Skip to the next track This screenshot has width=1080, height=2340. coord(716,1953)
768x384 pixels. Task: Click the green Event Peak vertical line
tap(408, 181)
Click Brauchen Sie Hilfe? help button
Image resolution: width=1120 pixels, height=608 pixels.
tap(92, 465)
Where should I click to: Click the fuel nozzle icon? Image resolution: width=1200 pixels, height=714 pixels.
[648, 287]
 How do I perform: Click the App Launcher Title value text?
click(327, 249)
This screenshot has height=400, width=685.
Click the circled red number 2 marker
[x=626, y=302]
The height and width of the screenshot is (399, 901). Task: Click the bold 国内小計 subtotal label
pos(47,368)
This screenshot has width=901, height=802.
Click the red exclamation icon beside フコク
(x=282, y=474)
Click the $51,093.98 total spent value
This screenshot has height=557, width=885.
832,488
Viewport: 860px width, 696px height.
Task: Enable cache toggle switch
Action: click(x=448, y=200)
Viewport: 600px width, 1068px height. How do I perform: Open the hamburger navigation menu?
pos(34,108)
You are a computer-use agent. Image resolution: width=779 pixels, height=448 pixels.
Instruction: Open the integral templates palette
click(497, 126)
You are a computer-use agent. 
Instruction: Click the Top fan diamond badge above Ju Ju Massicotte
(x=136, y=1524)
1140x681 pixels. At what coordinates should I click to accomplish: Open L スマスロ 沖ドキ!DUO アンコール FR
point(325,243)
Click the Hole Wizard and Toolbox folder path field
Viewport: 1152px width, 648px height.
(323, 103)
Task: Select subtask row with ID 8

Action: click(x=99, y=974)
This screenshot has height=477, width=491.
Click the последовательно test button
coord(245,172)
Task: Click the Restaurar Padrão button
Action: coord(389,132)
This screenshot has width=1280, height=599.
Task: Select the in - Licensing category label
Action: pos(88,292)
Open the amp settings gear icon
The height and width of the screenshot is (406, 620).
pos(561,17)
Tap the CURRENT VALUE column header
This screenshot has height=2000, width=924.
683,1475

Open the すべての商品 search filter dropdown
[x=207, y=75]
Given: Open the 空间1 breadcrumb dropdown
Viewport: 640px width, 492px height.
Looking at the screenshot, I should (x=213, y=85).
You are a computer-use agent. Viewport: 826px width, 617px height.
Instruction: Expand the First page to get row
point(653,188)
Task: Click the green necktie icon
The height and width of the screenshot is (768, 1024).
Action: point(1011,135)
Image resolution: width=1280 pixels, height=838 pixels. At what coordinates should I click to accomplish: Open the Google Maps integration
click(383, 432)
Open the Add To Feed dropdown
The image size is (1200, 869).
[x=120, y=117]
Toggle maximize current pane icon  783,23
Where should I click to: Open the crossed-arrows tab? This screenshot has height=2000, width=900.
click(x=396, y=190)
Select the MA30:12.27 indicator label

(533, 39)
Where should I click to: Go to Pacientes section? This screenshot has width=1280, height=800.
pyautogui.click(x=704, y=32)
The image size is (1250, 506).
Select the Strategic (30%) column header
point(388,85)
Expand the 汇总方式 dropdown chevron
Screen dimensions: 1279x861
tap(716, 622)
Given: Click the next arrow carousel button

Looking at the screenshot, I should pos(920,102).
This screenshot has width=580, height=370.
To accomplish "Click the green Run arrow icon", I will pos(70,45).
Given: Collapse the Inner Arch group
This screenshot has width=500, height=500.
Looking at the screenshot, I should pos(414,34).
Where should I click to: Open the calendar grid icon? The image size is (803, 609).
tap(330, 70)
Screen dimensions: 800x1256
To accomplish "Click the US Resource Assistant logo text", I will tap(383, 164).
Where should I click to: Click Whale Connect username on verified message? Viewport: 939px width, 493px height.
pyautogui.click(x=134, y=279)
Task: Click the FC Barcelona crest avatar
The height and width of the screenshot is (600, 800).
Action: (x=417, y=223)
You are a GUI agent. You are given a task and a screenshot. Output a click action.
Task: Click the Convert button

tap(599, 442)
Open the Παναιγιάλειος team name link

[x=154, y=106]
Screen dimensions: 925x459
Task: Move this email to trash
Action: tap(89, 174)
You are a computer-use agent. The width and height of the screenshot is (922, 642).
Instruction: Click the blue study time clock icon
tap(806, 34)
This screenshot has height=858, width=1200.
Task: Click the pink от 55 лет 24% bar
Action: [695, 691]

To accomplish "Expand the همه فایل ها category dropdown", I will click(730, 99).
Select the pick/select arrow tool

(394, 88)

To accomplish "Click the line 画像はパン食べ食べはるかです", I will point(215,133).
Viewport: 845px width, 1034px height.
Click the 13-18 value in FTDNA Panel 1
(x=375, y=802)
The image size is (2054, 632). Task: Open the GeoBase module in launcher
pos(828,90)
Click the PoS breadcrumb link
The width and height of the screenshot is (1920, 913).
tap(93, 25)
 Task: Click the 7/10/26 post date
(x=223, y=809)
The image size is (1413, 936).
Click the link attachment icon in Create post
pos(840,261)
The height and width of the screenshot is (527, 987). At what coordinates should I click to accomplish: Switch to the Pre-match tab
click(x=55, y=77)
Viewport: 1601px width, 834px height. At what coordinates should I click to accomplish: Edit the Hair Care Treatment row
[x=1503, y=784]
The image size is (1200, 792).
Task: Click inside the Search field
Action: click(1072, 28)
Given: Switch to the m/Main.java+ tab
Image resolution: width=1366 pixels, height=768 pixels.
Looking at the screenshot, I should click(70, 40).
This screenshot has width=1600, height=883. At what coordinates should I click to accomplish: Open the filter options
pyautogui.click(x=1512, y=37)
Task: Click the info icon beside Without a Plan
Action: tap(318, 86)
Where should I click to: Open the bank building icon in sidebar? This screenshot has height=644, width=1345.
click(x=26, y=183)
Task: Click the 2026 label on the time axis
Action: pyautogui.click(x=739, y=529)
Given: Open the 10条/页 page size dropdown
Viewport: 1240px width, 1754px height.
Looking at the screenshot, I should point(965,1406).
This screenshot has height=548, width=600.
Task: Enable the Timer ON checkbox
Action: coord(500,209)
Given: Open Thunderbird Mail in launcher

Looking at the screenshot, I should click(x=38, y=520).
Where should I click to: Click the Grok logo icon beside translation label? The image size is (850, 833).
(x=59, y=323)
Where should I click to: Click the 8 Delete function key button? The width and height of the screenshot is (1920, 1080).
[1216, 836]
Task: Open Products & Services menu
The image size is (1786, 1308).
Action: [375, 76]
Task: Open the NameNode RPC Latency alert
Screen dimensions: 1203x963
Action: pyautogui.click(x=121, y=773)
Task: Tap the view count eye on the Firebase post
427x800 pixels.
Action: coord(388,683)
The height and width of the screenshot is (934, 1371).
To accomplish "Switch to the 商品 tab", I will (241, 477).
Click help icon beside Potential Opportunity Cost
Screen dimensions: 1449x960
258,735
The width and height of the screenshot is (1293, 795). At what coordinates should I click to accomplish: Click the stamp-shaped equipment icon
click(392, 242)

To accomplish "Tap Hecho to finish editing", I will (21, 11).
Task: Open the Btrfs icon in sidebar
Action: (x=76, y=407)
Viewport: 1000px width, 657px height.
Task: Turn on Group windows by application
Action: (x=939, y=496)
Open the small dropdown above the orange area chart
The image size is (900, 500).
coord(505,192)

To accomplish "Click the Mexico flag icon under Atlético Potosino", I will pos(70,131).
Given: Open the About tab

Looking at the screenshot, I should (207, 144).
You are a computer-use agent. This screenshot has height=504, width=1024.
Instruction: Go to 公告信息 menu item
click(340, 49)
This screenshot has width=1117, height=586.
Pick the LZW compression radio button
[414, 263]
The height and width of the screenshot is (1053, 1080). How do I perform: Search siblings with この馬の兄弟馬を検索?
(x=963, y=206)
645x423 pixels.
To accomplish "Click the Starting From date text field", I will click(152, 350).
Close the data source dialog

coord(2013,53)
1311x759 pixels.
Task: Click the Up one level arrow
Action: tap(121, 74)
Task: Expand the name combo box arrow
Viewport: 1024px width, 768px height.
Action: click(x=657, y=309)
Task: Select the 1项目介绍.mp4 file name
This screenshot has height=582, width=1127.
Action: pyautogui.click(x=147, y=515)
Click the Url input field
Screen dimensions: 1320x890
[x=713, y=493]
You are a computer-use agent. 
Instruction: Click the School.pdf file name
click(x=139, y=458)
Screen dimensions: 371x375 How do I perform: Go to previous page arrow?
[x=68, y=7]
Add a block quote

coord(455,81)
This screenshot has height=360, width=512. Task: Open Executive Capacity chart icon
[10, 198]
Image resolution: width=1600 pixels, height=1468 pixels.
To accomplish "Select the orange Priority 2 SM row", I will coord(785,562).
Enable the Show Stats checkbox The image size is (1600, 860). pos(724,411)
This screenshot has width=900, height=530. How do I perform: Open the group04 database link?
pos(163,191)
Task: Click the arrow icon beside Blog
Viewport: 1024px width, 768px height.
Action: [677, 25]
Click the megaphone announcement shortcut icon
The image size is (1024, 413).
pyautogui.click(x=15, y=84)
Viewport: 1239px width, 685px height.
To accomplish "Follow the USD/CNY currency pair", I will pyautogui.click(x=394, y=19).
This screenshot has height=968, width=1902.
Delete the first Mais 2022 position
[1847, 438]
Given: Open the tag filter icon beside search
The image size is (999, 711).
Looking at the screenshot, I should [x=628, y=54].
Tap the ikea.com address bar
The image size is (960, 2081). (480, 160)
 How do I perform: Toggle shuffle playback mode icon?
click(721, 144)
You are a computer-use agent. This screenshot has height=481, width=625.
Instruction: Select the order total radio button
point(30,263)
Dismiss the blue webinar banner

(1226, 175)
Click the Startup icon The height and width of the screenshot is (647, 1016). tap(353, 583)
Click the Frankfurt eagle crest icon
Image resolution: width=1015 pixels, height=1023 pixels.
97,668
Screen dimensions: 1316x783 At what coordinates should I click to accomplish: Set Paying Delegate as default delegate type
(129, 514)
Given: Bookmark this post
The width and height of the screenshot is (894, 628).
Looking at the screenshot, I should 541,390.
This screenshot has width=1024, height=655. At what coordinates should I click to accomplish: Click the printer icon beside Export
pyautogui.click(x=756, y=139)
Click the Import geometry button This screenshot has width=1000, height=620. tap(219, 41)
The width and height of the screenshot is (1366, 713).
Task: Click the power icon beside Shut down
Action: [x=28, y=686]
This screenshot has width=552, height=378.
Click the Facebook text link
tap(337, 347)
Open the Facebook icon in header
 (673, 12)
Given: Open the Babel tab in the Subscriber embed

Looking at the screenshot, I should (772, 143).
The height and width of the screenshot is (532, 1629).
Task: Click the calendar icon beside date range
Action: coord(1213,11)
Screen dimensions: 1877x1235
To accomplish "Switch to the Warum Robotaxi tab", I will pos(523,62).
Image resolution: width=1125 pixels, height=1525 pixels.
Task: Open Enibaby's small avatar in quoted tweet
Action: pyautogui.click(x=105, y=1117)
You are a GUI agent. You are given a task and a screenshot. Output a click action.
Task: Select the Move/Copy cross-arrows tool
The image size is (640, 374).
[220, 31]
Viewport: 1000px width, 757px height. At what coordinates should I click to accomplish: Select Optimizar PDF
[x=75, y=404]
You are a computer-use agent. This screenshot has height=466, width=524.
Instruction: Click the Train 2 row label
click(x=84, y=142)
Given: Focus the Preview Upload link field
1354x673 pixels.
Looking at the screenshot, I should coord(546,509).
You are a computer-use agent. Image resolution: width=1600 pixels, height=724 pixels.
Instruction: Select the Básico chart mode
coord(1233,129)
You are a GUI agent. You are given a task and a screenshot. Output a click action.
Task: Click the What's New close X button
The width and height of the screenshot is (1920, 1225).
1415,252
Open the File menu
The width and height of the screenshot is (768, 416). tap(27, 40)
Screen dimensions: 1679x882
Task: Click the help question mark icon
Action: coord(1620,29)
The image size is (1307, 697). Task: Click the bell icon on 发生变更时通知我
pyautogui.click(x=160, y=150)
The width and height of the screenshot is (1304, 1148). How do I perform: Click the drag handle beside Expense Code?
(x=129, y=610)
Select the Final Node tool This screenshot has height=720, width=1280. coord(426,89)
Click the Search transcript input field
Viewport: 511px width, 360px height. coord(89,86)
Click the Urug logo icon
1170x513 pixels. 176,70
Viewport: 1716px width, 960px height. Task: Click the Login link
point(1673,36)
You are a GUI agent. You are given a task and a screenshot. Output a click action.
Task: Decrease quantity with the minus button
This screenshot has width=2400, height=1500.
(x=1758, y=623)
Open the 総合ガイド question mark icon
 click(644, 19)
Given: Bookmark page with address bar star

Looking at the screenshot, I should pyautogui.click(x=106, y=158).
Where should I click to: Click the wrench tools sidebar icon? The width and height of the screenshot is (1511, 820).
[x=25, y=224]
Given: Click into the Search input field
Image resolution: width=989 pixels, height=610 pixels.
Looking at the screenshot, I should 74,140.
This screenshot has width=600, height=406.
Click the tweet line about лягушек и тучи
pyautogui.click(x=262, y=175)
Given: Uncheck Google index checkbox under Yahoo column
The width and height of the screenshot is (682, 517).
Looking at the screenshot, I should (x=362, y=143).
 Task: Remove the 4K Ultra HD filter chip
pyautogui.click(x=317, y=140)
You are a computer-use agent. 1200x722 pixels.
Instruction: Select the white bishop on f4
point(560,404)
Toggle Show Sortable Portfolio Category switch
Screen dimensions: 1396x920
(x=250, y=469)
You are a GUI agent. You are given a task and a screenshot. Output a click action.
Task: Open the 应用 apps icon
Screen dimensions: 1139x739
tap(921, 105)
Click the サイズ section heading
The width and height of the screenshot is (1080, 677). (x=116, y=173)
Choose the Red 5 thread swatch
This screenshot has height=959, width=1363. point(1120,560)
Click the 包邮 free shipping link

### Goal of the exercise
Above are the records. Print exactly, and only, the lines from the line with "This screenshot has height=968, width=1902." to the line with "Click the Startup", both inclusive.

### Answer for this exercise
This screenshot has height=968, width=1902.
Delete the first Mais 2022 position
[1847, 438]
Given: Open the tag filter icon beside search
The image size is (999, 711).
Looking at the screenshot, I should [x=628, y=54].
Tap the ikea.com address bar
The image size is (960, 2081). (480, 160)
 How do I perform: Toggle shuffle playback mode icon?
click(721, 144)
You are a computer-use agent. This screenshot has height=481, width=625.
Instruction: Select the order total radio button
point(30,263)
Dismiss the blue webinar banner

(1226, 175)
Click the Startup icon The height and width of the screenshot is (647, 1016). tap(353, 583)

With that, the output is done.